The Tiger Global verdict could widen India’s tax net for foreign investors by giving teeth to a little-known law framed following high-profile retrospective tax disputes involving companies such as Vodafone Group Plc and Cairn Energy Plc, tax experts said. The ruling could expose foreign portfolio funds, buyout firms, and overseas investors in Indian companies to billions of dollars in new tax demands.
The verdict will especially impact funds who have used two or more layers to invest in India. In 2018, following the Vodafone Group and Cairn retrospective tax cases, the government introduced a law on taxation of indirect transfers, under which an offshore entity selling shares of an Indian company that derive substantial value from Indian assets can be taxed in India, even if the transaction takes place outside Indian shores.
However, many funds were using multi-layer investment structures to avoid triggering the indirect transfer provisions, but now the tax department can deny treaty benefits based on the substance argument that the apex court upheld.Funds will have to justify their presence in a jurisdiction based on the commercial substance.
“The Supreme Court’s Tiger Global ruling materially recalibrates India’s indirect transfer landscape. Offshore exits involving Indian assets will now be judged on where real control, governance and economic risk sit, not merely on treaty residency. For investors, this shifts deal planning from jurisdictional optimisation to substance engineering, with holding structures, decision-making protocols and exit mechanics needing to withstand scrutiny well before the transaction stage,” said Binoy Parikh, partner, Katalyst Advisors.

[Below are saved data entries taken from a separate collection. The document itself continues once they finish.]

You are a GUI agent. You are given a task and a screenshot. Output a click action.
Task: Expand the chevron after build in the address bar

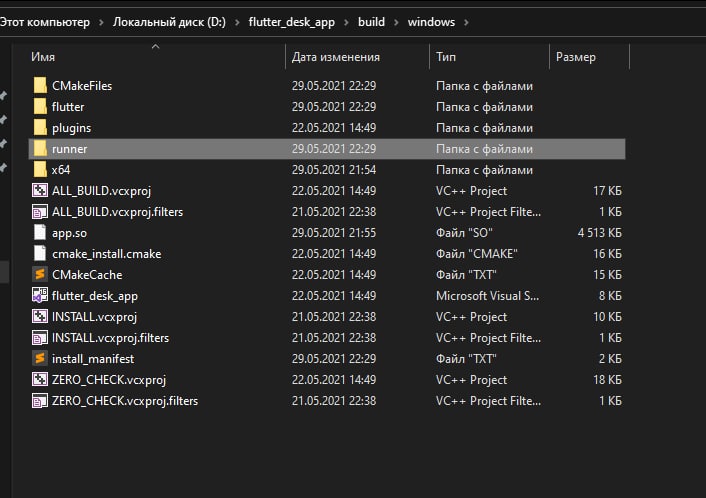[x=396, y=22]
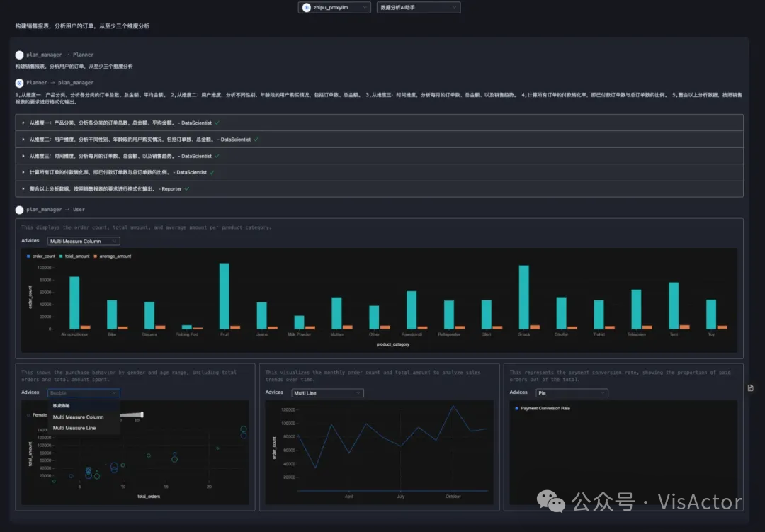Click the plan_manager avatar icon above the plan

coord(19,55)
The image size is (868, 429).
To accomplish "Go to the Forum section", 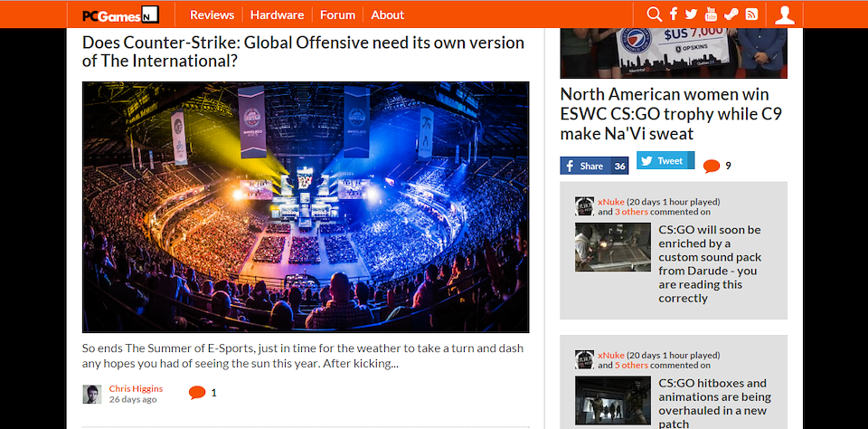I will (337, 14).
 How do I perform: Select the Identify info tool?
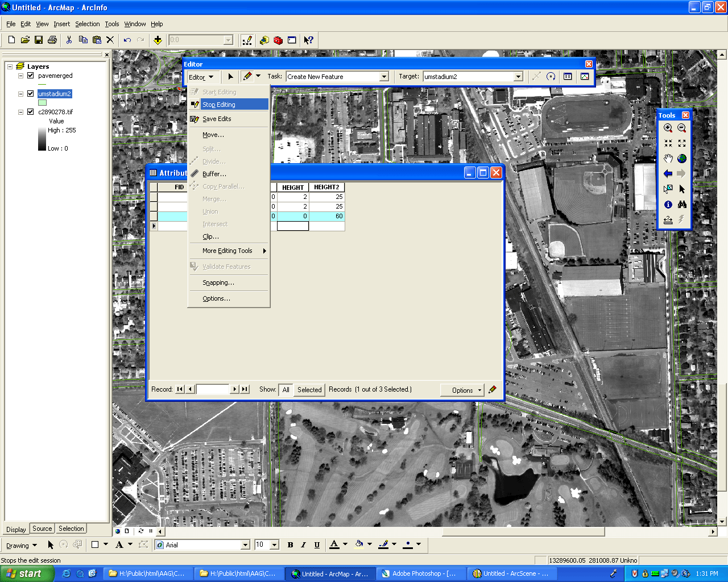[668, 205]
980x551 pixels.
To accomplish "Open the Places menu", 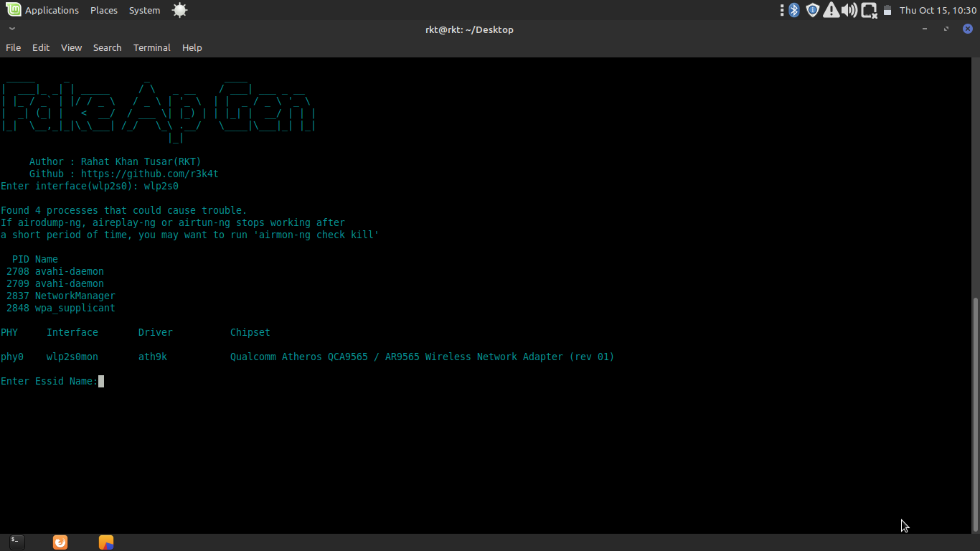I will [103, 10].
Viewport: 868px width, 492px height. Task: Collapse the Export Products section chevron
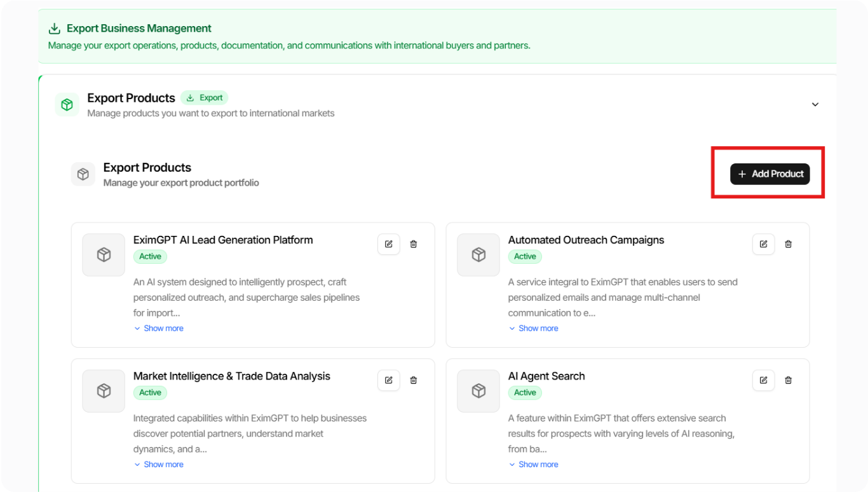coord(815,104)
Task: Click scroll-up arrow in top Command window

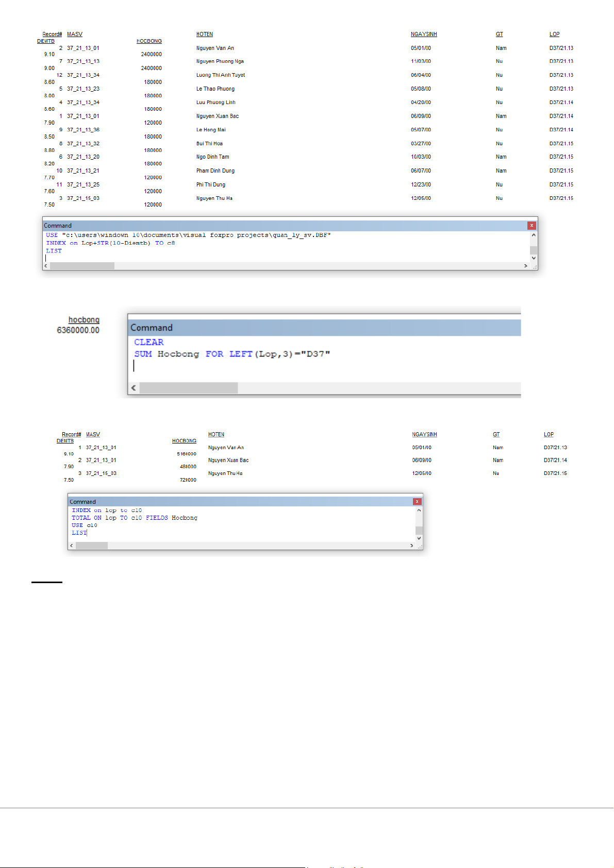Action: [534, 235]
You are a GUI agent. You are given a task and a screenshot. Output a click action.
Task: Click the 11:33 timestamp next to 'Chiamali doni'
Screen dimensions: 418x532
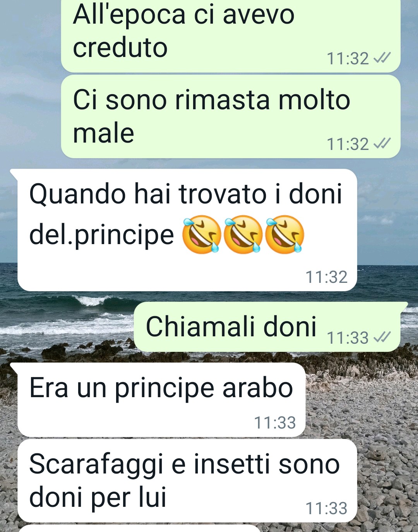(x=348, y=338)
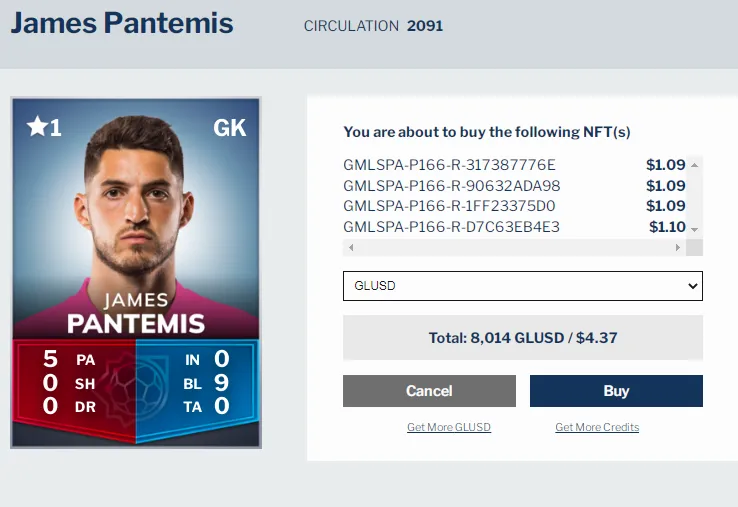Click the NFT list scroll up arrow
This screenshot has height=507, width=738.
coord(694,165)
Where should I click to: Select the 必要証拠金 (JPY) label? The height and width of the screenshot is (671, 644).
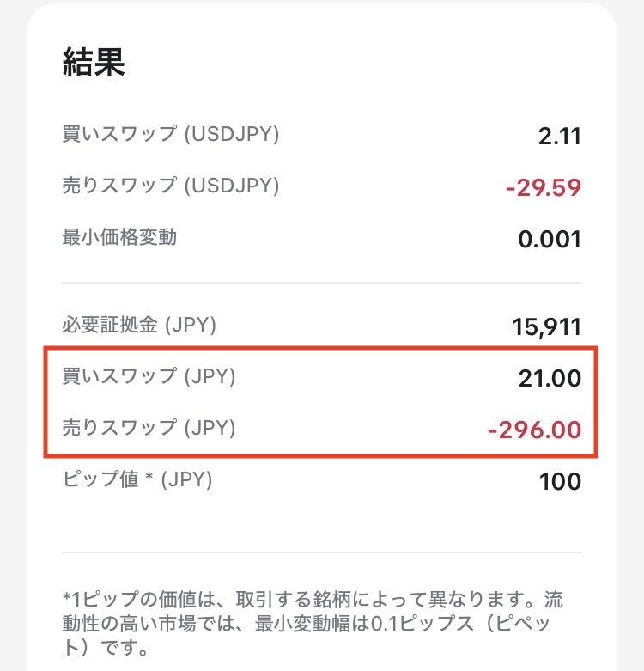139,325
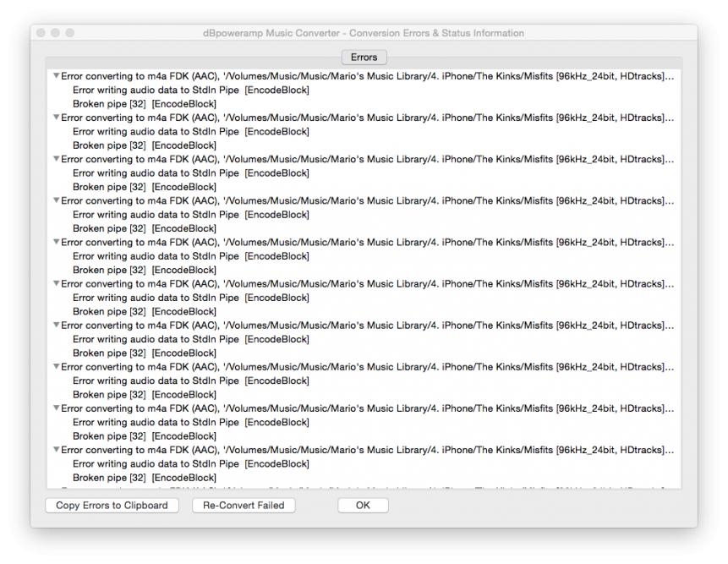Collapse the second error entry's disclosure triangle
Image resolution: width=728 pixels, height=564 pixels.
[x=56, y=118]
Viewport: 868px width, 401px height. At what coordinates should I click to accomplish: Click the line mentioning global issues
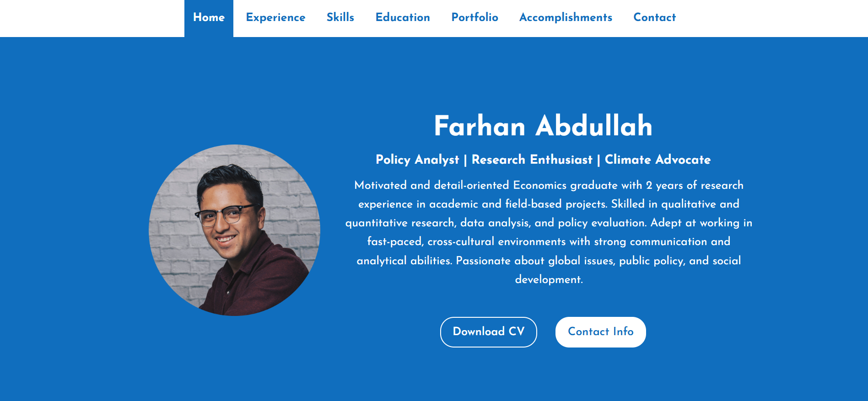[x=549, y=261]
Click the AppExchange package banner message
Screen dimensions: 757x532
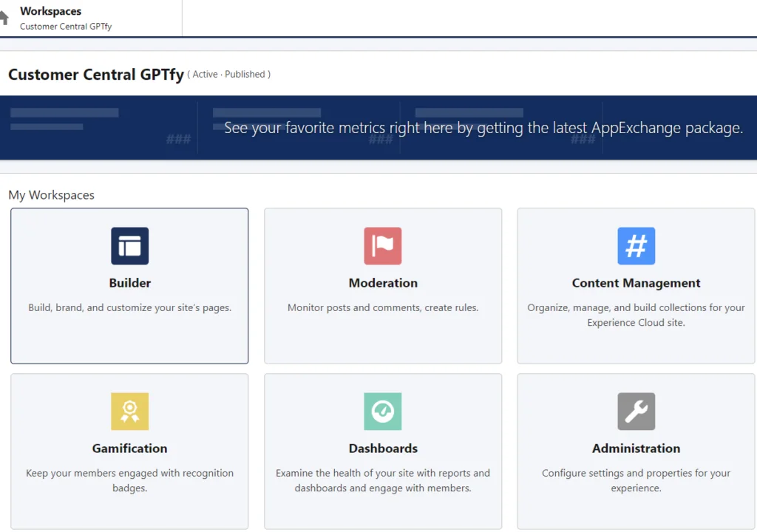point(483,128)
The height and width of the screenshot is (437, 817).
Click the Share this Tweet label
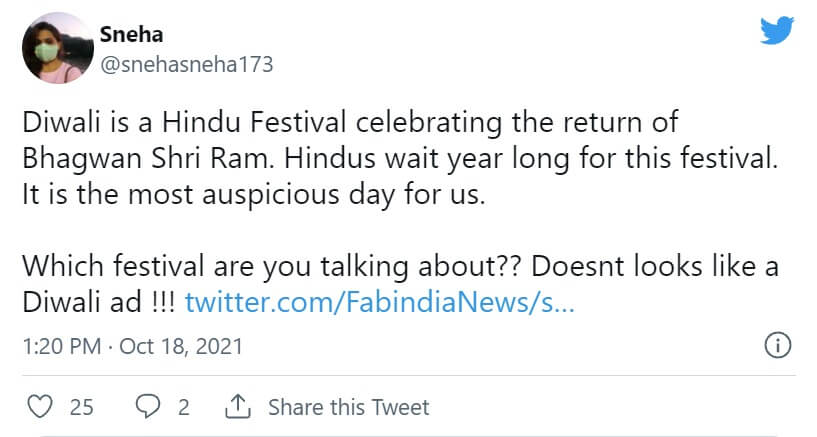coord(348,407)
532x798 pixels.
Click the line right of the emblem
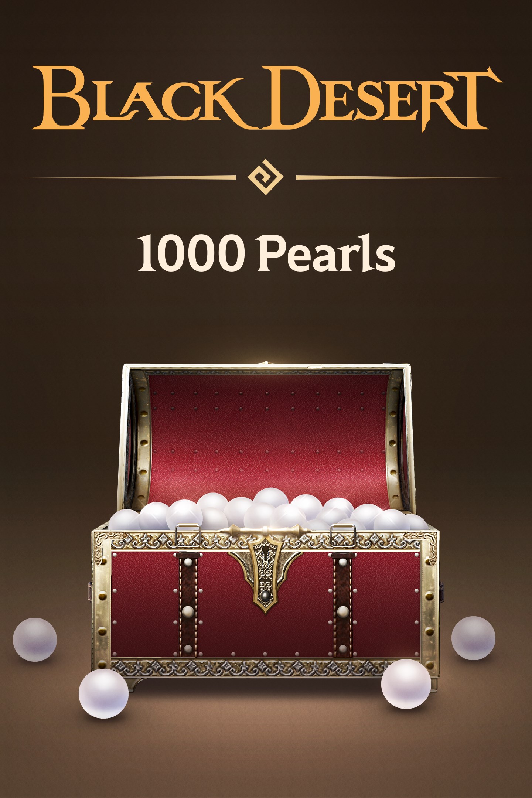tap(403, 177)
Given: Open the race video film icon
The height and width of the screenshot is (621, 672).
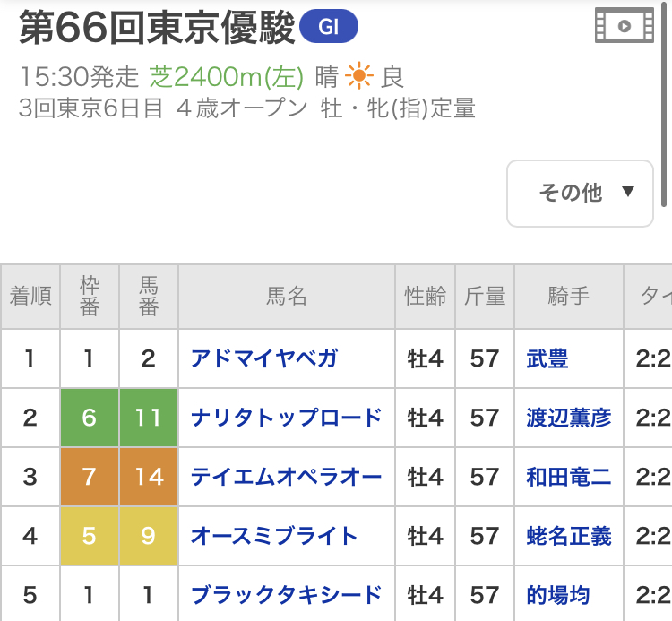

In a typical stucture, a US based fund may set up a special purpose vehicle (SPV) in Mauritius, which in turn buys shares in an Indian company. Now, the US entity can indirectly sell shares of the Indian entity by selling the Mauritius SPV. For tax purposes, this would be sale of Mauritius shares held by a US entity and hence India tax angle doesn’t arise.
The Supreme Court’s ruling shifts the focus to substance, including where the decision-making authority actually rests. If the Mauritius SPV is just an additional layer without substance, Indian tax department can go up one more layer (to the US entity), triggering India’s indirect transfer tax provisions.
“This judgement will bring the spotlight back on tax treaty cases in the context of capital gains income. Under most tax treaties, the indirect transfer cases are not taxable even after the amendment introduced under DTAA with effect from 1 April 2017,” said Hemen Asher, Partner – Direct Tax, Bhuta Shah & Co.